Navigation
Join our brand new verified AMN Telegram channel and get important news uncensored!
  •  
HFP

Confederate statues are coming down via executive order in Richmond, VA

Crews prepare to lift the Stonewall Jackson statue from its pedestal along Monument Avenue in Richmond Wednesday, July 1, 2020. [Leilia Magee/progress-index.com/TNS]
July 02, 2020

The city of Richmond has made good on its promise to take down all the Confederate statues along Monument Avenue, starting Wednesday afternoon with the removal of the Stonewall Jackson statue.

Mayor Levar Stoney cited “emergency powers” in ordering the removal of the four city-owned memorials along the iconic Richmond avenue. Citizens gathered around the spot where the Jackson statue stood for many years to watch city workers hoist the bronze memorial off of its stone pedestal tagged with graffiti ever since the unrest in Richmond began several weeks ago.

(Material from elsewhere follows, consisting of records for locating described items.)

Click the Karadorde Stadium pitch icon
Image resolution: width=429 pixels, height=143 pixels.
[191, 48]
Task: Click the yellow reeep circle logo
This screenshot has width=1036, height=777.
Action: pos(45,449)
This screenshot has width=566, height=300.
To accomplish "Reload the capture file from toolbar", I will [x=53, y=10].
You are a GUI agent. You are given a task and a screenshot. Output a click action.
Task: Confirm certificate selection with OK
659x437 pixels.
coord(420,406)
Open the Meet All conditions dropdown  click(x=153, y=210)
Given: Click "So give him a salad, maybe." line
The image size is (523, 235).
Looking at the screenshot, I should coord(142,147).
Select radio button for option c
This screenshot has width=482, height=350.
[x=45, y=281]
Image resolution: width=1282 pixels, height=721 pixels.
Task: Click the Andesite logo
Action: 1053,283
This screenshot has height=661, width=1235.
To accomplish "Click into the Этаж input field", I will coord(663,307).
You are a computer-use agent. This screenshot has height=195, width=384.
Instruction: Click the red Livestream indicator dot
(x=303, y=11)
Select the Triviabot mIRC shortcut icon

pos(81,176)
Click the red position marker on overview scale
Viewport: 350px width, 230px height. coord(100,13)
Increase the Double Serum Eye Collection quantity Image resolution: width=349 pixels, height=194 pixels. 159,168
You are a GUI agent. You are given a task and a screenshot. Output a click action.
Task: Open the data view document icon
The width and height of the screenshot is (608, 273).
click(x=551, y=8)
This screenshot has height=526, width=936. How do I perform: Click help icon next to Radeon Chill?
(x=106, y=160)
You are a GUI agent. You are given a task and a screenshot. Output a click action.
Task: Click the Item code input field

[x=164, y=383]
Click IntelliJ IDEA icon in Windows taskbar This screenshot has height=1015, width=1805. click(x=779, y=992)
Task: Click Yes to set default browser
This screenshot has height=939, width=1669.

Monument Avenue has served as a sort of epicenter for protests calling for equality in racial justice. For weeks, protesters on both sides of the issue have congregated at the memorials staging rallies and in some instances clashing with Richmond Police.

The removals are not a surprise. Richmond officials announced last month that they would pass an ordinance in conjunction with newly enacted state law allowing localities reign over Confederate monuments located on public property.

But on Wednesday, Stoney declared an emergency exists along Monument Avenue that warrants immediate takedown.

“Failing to remove the statues now poses a severe, immediate and growing threat to public safety,” Stoney said in a statement via Yahoo News. “For the last 33 consecutive days, people have been gathering in large numbers in our city. And as the COVID-19 pandemic continues to surge and protesters attempt to take down Confederate statues themselves or confront others who are also doing so, the risk grows for serious illness, injury or death.”

The Jackson statue, erected in 1919, was located at the intersection of Monument Avenue and Arthur Ashe Boulevard. Other Confederate monuments on the avenue commemorate former Confederate president Jefferson Davis, Confederate navy Admiral Matthew Fontaine Maury and Confederate army General James E.B. Stuart.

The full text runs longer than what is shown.